▶ _Instructions to follow_:
Identify every line of the listing that contains the string "what", and copy each such line in full. Case counts.

▶ _Dataset records_:
┌────────
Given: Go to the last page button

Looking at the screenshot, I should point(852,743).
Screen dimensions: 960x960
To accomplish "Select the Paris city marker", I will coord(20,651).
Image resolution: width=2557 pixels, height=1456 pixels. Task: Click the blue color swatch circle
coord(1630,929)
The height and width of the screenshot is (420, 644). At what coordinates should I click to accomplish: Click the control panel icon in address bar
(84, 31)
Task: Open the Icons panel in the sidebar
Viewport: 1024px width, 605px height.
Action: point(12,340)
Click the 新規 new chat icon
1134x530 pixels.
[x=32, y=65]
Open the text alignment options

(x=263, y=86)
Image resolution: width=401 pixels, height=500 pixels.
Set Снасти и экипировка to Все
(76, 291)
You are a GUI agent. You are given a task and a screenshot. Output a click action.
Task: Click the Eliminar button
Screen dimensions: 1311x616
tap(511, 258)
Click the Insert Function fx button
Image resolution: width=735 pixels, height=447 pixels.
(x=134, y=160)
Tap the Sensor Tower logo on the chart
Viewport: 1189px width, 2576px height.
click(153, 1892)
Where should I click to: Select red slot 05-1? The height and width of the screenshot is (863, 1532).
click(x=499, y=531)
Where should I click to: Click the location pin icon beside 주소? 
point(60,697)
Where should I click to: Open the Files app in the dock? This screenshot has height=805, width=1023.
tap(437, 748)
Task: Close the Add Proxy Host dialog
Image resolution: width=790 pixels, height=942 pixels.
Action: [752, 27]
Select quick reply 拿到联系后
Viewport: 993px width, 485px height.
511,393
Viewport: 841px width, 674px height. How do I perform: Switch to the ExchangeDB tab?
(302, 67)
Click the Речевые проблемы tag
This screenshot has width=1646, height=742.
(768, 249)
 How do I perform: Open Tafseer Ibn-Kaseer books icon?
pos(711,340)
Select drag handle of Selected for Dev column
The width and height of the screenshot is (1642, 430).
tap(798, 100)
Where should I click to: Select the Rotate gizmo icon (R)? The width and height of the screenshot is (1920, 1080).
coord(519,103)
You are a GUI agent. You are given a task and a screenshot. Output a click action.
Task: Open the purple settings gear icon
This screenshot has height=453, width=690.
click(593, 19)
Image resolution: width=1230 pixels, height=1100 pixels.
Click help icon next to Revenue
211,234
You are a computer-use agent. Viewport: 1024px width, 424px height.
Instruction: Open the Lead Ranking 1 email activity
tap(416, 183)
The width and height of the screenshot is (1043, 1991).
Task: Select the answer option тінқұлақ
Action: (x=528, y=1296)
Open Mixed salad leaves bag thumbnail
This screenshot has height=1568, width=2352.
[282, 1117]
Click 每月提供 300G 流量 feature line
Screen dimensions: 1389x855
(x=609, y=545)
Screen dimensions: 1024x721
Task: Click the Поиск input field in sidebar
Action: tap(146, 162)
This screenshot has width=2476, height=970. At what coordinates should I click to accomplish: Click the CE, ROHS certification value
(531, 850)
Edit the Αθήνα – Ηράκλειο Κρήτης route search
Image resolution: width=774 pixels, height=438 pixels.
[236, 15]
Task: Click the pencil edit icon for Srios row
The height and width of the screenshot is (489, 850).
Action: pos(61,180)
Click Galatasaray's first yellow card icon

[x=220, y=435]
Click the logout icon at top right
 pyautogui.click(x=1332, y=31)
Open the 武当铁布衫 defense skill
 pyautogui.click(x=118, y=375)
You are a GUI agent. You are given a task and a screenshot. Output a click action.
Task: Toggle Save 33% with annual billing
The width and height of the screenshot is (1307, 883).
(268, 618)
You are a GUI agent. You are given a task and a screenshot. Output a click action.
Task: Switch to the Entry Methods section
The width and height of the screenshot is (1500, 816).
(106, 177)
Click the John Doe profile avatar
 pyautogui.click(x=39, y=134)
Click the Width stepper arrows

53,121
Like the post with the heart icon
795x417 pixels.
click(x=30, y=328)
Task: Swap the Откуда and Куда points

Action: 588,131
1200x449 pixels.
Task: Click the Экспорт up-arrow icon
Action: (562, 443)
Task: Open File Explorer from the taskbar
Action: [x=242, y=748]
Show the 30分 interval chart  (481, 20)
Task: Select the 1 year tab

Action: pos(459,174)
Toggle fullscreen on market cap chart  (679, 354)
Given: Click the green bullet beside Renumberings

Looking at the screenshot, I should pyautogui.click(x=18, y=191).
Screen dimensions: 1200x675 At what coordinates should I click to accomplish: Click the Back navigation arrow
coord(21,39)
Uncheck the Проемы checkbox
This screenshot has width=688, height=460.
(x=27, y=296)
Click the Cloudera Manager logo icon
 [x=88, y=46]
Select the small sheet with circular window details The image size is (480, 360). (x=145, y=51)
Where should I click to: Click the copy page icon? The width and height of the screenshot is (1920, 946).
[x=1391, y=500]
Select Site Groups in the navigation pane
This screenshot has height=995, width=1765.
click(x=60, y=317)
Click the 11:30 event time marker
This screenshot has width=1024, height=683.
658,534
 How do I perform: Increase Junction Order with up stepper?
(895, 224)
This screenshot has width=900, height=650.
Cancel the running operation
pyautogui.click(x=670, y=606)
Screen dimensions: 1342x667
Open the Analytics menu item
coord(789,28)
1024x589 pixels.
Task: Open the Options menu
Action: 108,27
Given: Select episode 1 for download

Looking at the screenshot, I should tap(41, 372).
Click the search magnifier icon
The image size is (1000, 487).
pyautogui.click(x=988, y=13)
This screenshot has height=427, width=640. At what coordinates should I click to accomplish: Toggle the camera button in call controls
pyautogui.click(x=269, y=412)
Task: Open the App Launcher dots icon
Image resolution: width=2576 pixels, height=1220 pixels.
└────────
▶ _Answer to this exercise_:
The height and width of the screenshot is (420, 644). At what coordinates should I click to accomplish: Click the control panel icon in address bar
This screenshot has width=2476, height=970. At what coordinates should I click to accomplish: Click the CE, ROHS certification value
Screen dimensions: 1200x675 At what coordinates should I click to accomplish: Click the Back navigation arrow
This screenshot has height=427, width=640. At what coordinates should I click to accomplish: Toggle the camera button in call controls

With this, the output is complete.